Rule 2.One form of action.
Last verified July 3, 2026
Full Text of Rule 2
Amendment History
(1967, c. 954, s. 1.)
Plain-English Summary
Before North Carolina adopted its modern rules, a claim for money and a claim for injunctive relief followed different procedural tracks, carried different names, and could be lost outright if a party picked the wrong one. Rule 2 erases that division with a single sentence: there is now but one form of action in this state, and it is called a civil action, whatever private right it enforces or protects or whatever private wrong it redresses.
The rule does not change what a party can recover or what a defendant can be made to do; it changes only the label and the procedural path a claim travels. A complaint may seek damages, an injunction, a declaration of rights, or any combination, all within the same single civil action and under the same set of rules.
Rule 2 works alongside Rule 1, which sets the overall reach of the civil rules, and Rule 8, which spells out what a pleading asserting a civil action must contain.

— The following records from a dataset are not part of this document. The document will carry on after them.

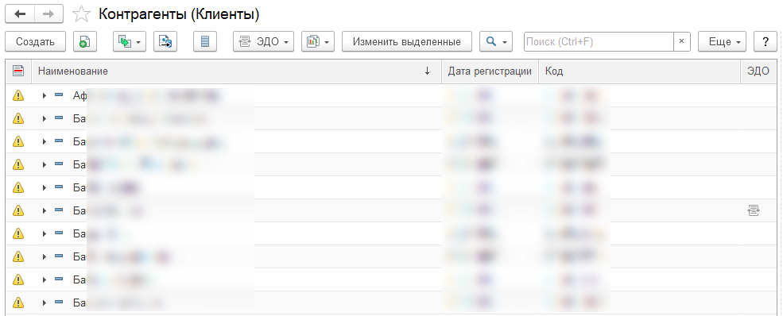This screenshot has height=316, width=783.
Task: Open the magnifier search options dropdown
Action: pos(496,42)
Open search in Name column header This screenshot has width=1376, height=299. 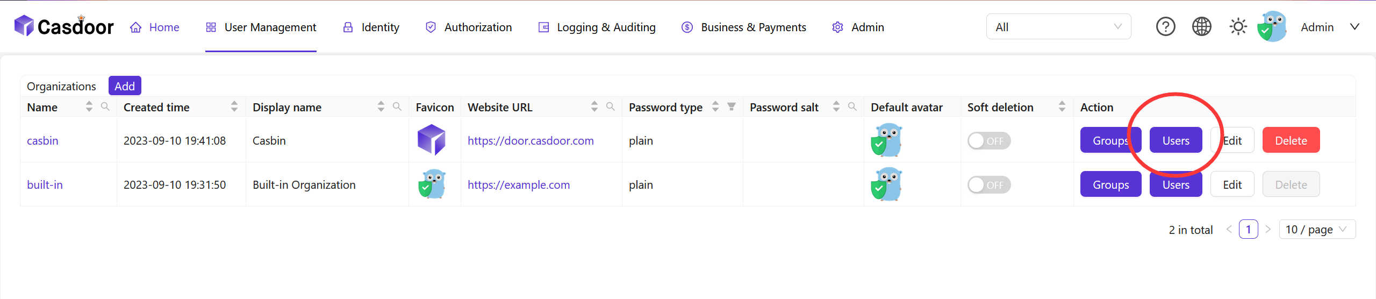105,106
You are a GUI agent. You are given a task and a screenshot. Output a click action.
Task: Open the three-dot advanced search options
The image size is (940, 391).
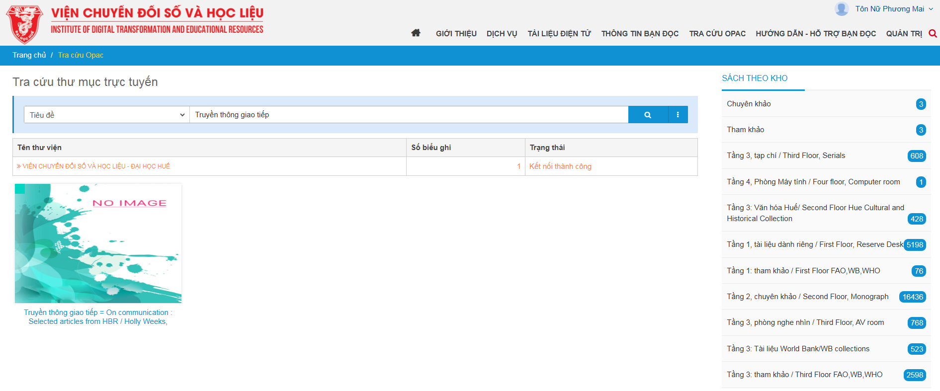click(x=678, y=115)
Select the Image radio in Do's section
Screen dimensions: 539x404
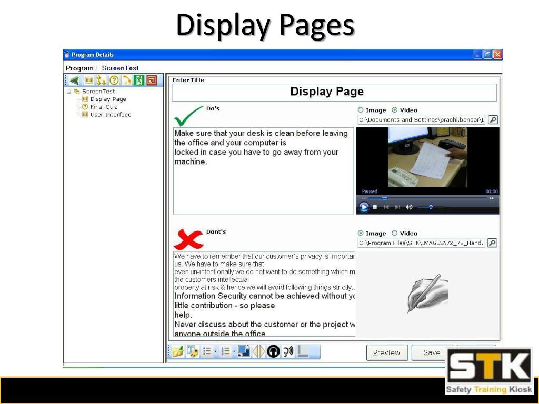361,110
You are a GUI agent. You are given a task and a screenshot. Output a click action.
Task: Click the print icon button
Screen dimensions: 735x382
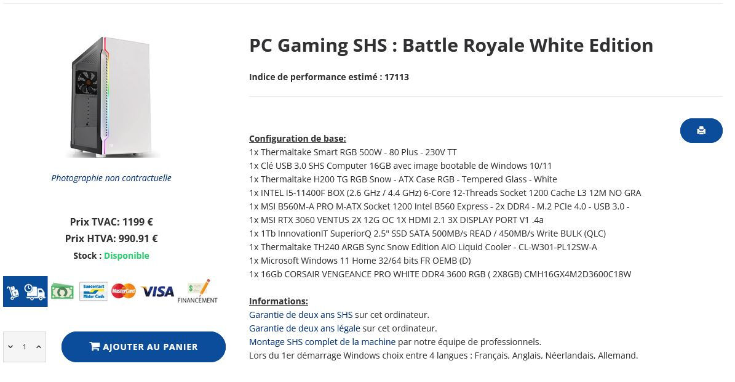click(701, 131)
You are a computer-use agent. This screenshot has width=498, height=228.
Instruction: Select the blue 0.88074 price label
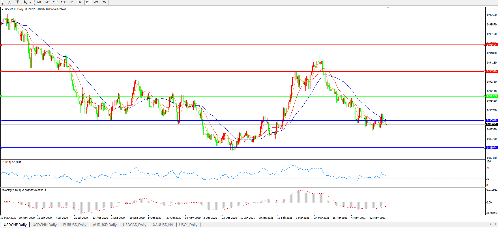pos(492,148)
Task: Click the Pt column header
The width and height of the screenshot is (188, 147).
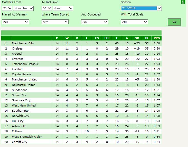Action: point(147,38)
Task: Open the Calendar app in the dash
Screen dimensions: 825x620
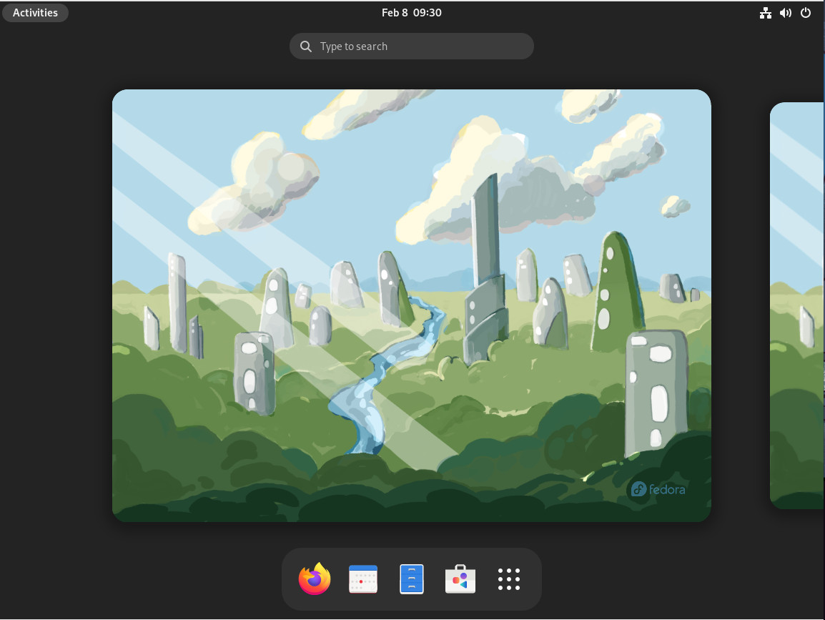Action: point(362,579)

Together they replace what was once a maze of separate forms with one uniform starting point for every civil claim.
Frequently Asked Questions
Can a single lawsuit ask for both money damages and an injunction?
Yes. Because Rule 2 merges what used to be a separate suit in equity and action at law into one civil action, a single complaint can seek both kinds of relief without filing two cases.
Did North Carolina always call civil lawsuits a “civil action”?
No. Before the rule took effect, actions at law and suits in equity were distinct proceedings with their own forms and, in some instances, their own courts. Rule 2 combined them into the single civil action used today.
Does Rule 2 change what relief a court can award?
No. Rule 2 changes only the procedural form a claim takes, not the substantive rights or remedies available to the parties.